Reliable Machine Learning

Found in 1 comment on Hacker News

hereonout2 · 2023-12-14 · Original thread

Things like this give a good overview of the problems being face in productionising ML:

https://research.google/pubs/whats-your-ml-test-score-a-rubr...

Note they start to discuss things like unit testing, integration testing, processing pipelines, canary tests, rollbacks, etc. Sound familiar yet?

The same author has also written this book:

https://www.oreilly.com/library/view/reliable-machine-learni...

I don't see a software engineer's skills becoming redundant in this field, especially if you have a good level of experience in cloud infra and tooling. It seems more valuable that ever to me (e.g.

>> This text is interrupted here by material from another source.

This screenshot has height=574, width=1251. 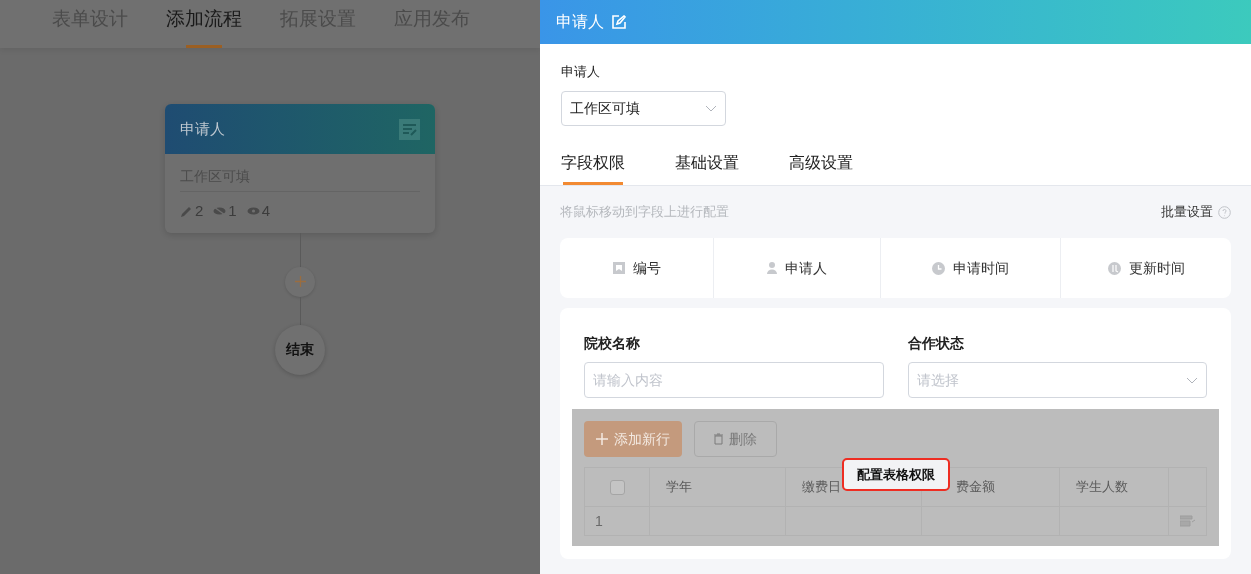 I want to click on field-label: 申请人, so click(x=581, y=72).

I have worked with ML Researchers who don't grasp HTTP let alone could set up a fleet of severs to run their model developed entirely in Jupyter Notebook).

I have found it helpful to equate myself with the correct tools and terminology in order to speak the right language - there's specific tools lots of people use such as Weights & Biases for "Experiment Tracking", terms like "Model Repository" which is just what it sounds like. "Vector Databases" (Elastic Search had this feature for years), "Feature Stores" - feel familiar to big table type databases.

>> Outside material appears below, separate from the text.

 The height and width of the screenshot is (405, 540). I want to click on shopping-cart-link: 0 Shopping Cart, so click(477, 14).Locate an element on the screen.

Reading up on a typical use case like "RAG - Retrieval Augmented Generation" is a good idea - alongside starting to think about how you'd actually build and deploy one.

Above all having a decent background in cloud infra, engineering and how to optimise systems and code for production deployment at scale is a very in demand at the moment.

Being the person helping these teams of PHDs (many of whom have little industry experience) to productionise and deploy is where I am at right now - it feels like a fruitful place to be :)

ISBN: 9781098106218